Famed British author Iris Murdoch suffered from Alzheimer's disease before her death in 1999, and her final novel contains evidence of her increasing disability, according to an analysis by Peter Garrard, M.D., of University College, London, and his colleagues.
The last final work, “Jackson's Dilemma,” published in 1995, was characterized by simplified language and a dwindling vocabulary, at least compared with “Under the Net,” her first novel, published in 1954, and “The Sea, the Sea,” the Booker Prize-winning novel published in 1978 at the height of her creative powers, wrote Dr. Garrard of the college's Institute of Cognitive Neuroscience (Brain [online] 2004;www.brain.oupjournals.org/cgi/reprint/awh341v1
Critics' reaction to “Jackson's Dilemma” proved lukewarm, and the author later revealed that she had struggled with “writer's block” while writing it.

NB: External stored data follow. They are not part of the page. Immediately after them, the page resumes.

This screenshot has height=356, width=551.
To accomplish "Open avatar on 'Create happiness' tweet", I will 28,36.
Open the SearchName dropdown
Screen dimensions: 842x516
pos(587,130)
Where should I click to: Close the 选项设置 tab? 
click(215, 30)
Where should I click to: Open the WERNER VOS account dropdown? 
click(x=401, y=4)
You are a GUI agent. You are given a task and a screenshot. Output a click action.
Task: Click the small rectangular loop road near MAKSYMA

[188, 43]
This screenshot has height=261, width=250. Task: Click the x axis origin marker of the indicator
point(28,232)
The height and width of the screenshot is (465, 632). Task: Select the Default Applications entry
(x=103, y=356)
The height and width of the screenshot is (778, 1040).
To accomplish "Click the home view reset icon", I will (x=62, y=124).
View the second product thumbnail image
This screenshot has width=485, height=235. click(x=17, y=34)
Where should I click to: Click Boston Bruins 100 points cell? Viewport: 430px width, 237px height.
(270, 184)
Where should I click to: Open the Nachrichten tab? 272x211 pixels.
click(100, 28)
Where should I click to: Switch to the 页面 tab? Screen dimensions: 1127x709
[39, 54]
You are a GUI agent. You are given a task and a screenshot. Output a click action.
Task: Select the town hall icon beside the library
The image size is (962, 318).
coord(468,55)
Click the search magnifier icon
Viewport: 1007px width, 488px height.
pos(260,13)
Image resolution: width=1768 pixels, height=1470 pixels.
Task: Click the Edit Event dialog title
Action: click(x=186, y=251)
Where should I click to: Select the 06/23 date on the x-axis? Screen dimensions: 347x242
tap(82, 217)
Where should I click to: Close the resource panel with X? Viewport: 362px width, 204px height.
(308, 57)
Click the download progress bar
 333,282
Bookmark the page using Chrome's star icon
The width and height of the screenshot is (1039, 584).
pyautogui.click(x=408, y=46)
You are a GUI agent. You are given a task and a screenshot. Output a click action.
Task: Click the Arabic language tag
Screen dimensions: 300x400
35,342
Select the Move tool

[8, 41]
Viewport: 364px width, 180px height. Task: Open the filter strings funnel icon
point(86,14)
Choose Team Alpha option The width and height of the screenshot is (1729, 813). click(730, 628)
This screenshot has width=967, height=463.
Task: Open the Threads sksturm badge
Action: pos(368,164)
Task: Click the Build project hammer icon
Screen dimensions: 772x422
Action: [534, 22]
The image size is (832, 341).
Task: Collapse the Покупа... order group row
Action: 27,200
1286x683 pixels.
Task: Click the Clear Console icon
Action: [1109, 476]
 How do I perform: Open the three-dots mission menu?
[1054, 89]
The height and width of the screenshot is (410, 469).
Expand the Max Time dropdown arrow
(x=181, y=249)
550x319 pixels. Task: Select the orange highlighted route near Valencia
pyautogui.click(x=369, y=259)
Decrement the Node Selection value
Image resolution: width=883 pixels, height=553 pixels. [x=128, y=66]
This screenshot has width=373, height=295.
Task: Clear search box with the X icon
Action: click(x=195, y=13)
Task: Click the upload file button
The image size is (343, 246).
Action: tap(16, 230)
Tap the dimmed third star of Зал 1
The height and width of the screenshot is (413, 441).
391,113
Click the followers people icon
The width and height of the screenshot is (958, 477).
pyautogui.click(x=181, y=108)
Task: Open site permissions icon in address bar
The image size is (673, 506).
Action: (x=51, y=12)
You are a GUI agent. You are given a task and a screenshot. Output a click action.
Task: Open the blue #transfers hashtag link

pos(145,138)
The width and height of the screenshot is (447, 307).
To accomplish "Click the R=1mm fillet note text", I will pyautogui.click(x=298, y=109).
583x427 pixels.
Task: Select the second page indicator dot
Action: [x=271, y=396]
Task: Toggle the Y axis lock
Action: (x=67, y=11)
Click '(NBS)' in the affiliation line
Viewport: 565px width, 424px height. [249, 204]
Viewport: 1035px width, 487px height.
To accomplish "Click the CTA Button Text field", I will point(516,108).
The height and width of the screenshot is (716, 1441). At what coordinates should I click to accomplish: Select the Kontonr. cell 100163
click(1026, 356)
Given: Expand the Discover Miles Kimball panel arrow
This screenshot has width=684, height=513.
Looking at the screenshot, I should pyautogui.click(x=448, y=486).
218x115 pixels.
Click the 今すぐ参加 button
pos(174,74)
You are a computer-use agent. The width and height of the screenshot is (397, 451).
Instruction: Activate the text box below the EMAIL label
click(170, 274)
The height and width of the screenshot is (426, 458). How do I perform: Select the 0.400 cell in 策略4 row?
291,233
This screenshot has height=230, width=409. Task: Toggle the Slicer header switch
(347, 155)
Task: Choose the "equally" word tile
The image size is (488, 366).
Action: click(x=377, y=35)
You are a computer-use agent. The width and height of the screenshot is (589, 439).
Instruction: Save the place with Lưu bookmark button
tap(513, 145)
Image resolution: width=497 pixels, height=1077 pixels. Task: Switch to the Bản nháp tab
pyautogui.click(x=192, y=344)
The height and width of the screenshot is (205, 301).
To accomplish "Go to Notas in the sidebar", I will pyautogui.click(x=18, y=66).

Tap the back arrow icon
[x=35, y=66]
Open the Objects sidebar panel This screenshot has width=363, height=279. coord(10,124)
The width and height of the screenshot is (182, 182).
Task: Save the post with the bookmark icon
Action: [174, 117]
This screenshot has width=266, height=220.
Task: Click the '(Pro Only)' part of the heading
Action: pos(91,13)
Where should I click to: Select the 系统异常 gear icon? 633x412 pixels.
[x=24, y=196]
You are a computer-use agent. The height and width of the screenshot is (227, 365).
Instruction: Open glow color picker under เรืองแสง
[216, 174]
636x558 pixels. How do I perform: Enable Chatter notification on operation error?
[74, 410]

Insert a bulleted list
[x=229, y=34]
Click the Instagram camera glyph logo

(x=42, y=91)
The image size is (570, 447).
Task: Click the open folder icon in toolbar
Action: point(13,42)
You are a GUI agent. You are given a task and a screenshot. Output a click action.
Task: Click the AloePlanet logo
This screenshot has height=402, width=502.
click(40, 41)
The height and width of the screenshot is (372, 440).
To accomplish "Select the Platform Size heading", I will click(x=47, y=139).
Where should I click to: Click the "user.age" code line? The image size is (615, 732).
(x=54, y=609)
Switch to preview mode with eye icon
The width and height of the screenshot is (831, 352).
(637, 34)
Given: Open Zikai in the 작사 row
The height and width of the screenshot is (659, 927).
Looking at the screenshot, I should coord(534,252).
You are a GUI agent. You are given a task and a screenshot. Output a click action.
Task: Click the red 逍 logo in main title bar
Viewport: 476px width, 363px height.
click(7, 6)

The investigators digitized portions of the three books and used specialized software to analyze, among other things, the frequency of words by word type. Of the three books, “Jackson's Dilemma” used the fewest word types, “The Sea, the Sea” used the most, and “Under the Net” used an intermediate number of word types. This suggests that her vocabulary was enriched between 1954 and 1978, and impoverished between 1978 and 1995.
In contrast to the relatively impoverished lexical characteristics of “Jackson's Dilemma,” the investigators found no difference in its syntactic characteristics–its grammar and structure. This is consistent with other studies of early Alzheimer's disease, in which many sufferers have trouble finding words while producing perfectly well-formed sentences.
Dr. Garrard and his colleagues wrote that their findings have clinical and theoretical implications. “From a clinical point of view, the results support the idea that the occurrence in the brain of Alzheimer's disease pathology may predate the onset of the earliest overt symptoms by years, or even decades,” they wrote. “This in turn raises the possibility that an intellect of exceptional premorbid quality and/or a lifetime's engagement with intellectual work may either protect against cognitive deterioration or enable it to be masked.”
Soon after the publication of “Jackson's Dilemma,” Ms. Murdoch was diagnosed with Alzheimer's disease at the age of 76. She died 3 years later, and the Alzheimer's diagnosis was confirmed post mortem.